Keywords: phenytoin, myocarditis, Stevens–Johnson syndrome
Stevens–Johnson syndrome (SJS) and toxic epidermal necrolysis (TEN) are mucocutaneous cell-mediated hypersensitivity reactions that are generally rare, but potentially life threatening and commonly drug induced.1,2
Because of the similarities in clinical, histopathologic findings, risk factors, and drug causality, these two conditions are now considered severe variants of an identical process that differs only in the final extent of the body surface involved.3 Incidence of SJS and TEN is estimated to be approximately one to six cases per million person-years.

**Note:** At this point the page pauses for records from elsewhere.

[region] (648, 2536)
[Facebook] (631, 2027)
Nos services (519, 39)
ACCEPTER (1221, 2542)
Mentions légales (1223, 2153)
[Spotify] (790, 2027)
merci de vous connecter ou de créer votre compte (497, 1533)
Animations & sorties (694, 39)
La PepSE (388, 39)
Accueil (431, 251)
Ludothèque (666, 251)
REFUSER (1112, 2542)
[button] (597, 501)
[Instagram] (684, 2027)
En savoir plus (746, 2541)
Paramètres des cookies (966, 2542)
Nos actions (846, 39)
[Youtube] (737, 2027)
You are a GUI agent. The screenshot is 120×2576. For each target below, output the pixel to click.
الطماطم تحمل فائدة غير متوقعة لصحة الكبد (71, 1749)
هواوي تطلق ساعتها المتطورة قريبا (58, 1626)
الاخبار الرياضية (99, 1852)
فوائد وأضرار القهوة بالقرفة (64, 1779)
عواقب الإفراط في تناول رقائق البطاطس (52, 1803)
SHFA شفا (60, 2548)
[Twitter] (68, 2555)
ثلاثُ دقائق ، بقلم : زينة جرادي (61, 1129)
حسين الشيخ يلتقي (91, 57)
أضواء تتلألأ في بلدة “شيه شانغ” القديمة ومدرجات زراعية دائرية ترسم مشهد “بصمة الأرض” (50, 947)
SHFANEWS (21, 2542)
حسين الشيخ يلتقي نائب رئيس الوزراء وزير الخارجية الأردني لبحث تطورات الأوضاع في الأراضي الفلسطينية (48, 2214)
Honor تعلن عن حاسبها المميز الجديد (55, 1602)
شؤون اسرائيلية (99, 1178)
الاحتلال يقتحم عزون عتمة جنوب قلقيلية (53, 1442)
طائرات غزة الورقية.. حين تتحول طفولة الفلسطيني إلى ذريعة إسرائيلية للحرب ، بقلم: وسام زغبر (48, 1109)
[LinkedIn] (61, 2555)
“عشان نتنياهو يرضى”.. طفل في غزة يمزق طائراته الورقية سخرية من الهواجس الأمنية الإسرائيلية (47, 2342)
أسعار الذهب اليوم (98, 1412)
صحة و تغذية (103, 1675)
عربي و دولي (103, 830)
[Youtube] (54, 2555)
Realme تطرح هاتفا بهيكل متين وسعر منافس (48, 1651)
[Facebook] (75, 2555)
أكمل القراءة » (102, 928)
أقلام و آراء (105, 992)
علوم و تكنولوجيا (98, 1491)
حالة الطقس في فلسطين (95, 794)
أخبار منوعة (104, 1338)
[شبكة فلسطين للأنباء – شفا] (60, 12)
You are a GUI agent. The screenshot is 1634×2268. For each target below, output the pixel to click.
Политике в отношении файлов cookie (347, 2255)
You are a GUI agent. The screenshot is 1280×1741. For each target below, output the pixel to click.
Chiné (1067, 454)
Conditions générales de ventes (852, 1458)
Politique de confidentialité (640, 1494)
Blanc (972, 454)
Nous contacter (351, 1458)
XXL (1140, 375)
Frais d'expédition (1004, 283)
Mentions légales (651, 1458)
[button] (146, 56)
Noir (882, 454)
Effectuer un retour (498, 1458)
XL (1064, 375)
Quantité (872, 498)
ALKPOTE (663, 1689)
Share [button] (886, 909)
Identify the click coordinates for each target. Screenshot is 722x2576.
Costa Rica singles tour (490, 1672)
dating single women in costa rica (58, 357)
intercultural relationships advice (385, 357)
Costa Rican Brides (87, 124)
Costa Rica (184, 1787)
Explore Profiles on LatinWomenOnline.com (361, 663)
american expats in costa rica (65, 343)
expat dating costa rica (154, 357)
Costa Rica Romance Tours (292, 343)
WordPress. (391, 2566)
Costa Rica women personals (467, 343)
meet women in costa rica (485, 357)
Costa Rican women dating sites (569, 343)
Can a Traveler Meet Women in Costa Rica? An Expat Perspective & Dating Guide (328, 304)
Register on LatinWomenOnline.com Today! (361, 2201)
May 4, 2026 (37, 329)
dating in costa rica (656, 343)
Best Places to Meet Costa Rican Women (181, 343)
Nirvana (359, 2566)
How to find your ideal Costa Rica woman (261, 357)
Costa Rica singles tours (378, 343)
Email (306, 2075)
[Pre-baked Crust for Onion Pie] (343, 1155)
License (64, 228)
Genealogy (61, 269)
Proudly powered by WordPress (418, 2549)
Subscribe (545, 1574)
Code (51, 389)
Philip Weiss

It can occur at any stage, with the incidence increasing after the fourth decade.3 Phenytoin is the most commonly prescribed antiepileptic drug in adults. It is also among the drugs causing the highest rate of cutaneous adverse reactions.4 In a case–control study of 73 SJS patients taking antiepileptic drugs, 14 patients were reported with SJS associated with phenytoin ingestion.1
Drug-induced hypersensitivity syndrome can involve the heart and cause myocarditis. It usually occurs within 8 weeks of initiation of the new drug. Common agents include antiepileptics, antimicrobials, and allopurinol. Diffuse myocardial involvement causes hypotension and thromboembolic events. Cardiac Magnetic Resonance Imaging and cardiac biomarker measurement help in identifying patients with cardiac involvement.5
Here, we describe a very rare case where phenytoin was implicated in causing both SJS and myocarditis.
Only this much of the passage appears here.